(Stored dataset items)
^^^^

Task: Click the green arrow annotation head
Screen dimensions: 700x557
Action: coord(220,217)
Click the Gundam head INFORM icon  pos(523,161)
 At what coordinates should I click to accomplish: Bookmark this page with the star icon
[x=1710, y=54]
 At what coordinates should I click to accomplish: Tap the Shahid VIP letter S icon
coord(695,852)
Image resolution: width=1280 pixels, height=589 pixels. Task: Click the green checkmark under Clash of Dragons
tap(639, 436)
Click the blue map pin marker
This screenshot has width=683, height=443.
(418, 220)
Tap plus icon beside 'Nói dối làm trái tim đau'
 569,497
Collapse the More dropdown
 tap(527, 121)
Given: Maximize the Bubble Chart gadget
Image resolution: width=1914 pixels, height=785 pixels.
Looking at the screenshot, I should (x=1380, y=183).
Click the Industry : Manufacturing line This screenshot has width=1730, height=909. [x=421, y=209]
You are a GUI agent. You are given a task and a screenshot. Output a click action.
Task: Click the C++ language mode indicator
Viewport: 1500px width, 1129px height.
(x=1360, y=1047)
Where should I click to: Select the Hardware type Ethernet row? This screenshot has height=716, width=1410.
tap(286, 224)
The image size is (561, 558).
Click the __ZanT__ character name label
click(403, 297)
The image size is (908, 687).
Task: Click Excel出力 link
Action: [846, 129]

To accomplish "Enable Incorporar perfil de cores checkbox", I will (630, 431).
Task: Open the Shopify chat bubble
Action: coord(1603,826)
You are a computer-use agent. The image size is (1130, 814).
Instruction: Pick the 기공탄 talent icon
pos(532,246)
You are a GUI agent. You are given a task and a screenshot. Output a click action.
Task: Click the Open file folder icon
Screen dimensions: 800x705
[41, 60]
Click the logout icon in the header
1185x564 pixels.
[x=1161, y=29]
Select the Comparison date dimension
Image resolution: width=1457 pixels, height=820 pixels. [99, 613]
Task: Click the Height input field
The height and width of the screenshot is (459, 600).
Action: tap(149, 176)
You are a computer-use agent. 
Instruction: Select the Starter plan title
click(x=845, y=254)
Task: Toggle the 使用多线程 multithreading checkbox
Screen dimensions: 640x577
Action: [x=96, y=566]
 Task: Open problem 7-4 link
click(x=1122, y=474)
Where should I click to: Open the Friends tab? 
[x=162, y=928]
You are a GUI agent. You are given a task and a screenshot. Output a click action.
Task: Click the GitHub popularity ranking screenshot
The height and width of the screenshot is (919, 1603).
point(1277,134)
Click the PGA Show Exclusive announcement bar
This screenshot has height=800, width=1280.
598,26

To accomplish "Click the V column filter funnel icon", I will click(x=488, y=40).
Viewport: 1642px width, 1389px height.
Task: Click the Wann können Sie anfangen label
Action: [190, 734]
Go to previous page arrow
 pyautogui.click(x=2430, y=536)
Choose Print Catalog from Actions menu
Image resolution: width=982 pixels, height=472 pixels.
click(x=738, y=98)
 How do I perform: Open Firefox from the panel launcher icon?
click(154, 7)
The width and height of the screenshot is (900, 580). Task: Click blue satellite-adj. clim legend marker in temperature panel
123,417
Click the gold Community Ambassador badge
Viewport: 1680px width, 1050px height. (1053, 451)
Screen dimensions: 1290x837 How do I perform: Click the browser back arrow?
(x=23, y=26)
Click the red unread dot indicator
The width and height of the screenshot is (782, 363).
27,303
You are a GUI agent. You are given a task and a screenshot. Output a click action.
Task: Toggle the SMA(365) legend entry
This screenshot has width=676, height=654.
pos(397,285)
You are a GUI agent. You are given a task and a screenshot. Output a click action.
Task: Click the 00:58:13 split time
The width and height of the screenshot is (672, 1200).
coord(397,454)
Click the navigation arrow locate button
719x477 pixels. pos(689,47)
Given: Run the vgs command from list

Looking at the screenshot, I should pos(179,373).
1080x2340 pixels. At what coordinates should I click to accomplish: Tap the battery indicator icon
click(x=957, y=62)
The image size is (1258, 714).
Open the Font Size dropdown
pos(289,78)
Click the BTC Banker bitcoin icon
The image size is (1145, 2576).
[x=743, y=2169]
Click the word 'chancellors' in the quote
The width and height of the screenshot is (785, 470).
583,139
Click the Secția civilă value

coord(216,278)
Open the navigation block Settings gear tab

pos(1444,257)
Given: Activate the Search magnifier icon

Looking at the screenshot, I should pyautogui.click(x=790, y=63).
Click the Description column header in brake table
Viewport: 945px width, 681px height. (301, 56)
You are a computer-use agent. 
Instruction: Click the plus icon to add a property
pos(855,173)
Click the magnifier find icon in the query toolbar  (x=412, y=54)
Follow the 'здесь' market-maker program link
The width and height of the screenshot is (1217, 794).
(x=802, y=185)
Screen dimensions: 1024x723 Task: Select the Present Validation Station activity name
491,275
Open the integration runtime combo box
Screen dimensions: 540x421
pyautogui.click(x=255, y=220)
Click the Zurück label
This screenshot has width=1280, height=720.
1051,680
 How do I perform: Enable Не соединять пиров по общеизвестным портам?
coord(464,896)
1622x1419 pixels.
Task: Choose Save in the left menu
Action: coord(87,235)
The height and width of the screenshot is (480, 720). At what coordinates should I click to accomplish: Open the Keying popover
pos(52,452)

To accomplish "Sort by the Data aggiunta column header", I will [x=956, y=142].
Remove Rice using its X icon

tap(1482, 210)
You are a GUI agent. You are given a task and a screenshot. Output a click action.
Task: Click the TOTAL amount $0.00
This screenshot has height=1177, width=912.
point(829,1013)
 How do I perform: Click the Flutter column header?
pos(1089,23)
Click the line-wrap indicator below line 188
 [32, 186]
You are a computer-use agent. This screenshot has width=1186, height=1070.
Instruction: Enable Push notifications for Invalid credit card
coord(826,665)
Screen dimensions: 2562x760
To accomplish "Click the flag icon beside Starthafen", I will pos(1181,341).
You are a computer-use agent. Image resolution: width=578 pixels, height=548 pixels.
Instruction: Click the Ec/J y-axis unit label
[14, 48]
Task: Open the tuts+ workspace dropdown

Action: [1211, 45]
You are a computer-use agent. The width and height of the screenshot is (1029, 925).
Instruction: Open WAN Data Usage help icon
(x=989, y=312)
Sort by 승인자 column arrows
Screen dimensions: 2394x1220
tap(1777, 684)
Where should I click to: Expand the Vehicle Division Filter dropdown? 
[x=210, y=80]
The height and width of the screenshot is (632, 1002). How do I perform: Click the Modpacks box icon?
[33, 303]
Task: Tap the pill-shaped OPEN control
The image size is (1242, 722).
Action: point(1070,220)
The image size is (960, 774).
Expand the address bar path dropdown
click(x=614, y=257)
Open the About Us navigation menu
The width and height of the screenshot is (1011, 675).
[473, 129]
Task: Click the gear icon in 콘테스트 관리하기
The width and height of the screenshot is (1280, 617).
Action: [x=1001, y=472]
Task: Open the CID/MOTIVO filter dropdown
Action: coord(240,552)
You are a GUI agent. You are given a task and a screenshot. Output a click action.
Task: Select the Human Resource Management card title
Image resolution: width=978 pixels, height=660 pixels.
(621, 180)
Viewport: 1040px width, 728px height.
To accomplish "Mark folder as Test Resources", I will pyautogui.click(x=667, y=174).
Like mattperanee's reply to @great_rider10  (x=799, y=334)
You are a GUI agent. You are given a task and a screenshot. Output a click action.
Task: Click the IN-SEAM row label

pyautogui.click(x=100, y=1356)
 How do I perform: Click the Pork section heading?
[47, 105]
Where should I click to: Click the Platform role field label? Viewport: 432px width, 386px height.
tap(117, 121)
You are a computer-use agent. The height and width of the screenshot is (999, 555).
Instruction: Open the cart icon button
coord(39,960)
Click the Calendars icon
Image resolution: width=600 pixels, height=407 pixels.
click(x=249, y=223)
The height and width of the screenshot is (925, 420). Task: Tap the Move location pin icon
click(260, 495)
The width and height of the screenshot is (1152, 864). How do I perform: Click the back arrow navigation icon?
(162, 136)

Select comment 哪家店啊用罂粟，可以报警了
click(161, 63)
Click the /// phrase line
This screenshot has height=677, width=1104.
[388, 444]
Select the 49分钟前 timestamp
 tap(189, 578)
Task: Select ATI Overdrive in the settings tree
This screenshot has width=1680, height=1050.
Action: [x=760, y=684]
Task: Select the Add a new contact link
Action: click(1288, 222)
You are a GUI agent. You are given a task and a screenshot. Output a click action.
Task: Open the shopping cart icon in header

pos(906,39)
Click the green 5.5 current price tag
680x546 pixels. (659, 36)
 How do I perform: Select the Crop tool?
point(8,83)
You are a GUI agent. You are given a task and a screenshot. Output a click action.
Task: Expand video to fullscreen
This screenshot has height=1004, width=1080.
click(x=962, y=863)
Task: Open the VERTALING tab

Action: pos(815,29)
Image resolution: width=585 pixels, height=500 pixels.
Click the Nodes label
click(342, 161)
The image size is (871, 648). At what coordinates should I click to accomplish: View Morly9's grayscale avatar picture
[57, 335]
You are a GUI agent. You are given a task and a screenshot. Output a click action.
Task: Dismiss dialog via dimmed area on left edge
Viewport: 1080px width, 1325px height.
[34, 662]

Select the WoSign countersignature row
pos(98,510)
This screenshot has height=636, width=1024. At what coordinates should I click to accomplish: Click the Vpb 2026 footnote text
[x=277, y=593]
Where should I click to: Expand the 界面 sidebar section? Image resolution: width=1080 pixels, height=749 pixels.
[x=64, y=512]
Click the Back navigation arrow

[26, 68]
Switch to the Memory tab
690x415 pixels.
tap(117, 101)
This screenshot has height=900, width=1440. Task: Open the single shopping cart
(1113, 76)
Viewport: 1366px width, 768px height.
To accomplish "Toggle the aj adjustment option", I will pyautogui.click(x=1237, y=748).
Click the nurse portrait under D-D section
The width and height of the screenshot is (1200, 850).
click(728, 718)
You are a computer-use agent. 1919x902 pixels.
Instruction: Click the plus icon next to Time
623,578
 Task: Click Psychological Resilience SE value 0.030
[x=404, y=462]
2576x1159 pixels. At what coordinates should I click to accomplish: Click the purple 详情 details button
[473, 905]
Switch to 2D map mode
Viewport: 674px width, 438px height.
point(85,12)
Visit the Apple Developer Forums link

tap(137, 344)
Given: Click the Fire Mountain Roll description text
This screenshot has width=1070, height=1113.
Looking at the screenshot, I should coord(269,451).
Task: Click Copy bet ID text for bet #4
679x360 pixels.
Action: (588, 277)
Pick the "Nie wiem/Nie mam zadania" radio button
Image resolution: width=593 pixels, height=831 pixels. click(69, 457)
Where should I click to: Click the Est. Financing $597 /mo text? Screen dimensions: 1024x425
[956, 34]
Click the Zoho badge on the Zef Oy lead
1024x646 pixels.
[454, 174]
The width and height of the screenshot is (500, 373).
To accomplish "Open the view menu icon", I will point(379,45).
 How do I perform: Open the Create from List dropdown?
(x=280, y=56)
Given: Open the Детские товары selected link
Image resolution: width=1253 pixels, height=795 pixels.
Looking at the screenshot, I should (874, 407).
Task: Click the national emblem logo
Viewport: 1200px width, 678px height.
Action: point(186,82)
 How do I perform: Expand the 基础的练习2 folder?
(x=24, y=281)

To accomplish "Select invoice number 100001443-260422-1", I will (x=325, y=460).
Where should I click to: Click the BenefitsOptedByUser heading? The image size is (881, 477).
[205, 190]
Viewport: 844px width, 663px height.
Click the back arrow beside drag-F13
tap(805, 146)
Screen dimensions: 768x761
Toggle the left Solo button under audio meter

^^^^

To do:
Among the entries above, the lines between the ones containing "Click the green 5.5 current price tag" and "Switch to 2D map mode", inclusive, are to be transcribed exactly. No other line is to be given.

Answer to the exercise:
Click the green 5.5 current price tag
680x546 pixels. (659, 36)
 How do I perform: Select the Crop tool?
point(8,83)
You are a GUI agent. You are given a task and a screenshot. Output a click action.
Task: Expand video to fullscreen
This screenshot has height=1004, width=1080.
click(x=962, y=863)
Task: Open the VERTALING tab

Action: pos(815,29)
Image resolution: width=585 pixels, height=500 pixels.
Click the Nodes label
click(342, 161)
The image size is (871, 648). At what coordinates should I click to accomplish: View Morly9's grayscale avatar picture
[57, 335]
You are a GUI agent. You are given a task and a screenshot. Output a click action.
Task: Dismiss dialog via dimmed area on left edge
Viewport: 1080px width, 1325px height.
[34, 662]

Select the WoSign countersignature row
pos(98,510)
This screenshot has height=636, width=1024. At what coordinates should I click to accomplish: Click the Vpb 2026 footnote text
[x=277, y=593]
Where should I click to: Expand the 界面 sidebar section? Image resolution: width=1080 pixels, height=749 pixels.
[x=64, y=512]
Click the Back navigation arrow

[26, 68]
Switch to the Memory tab
690x415 pixels.
tap(117, 101)
This screenshot has height=900, width=1440. Task: Open the single shopping cart
(1113, 76)
Viewport: 1366px width, 768px height.
To accomplish "Toggle the aj adjustment option", I will pyautogui.click(x=1237, y=748).
Click the nurse portrait under D-D section
The width and height of the screenshot is (1200, 850).
click(728, 718)
You are a computer-use agent. 1919x902 pixels.
Instruction: Click the plus icon next to Time
623,578
 Task: Click Psychological Resilience SE value 0.030
[x=404, y=462]
2576x1159 pixels. At what coordinates should I click to accomplish: Click the purple 详情 details button
[473, 905]
Switch to 2D map mode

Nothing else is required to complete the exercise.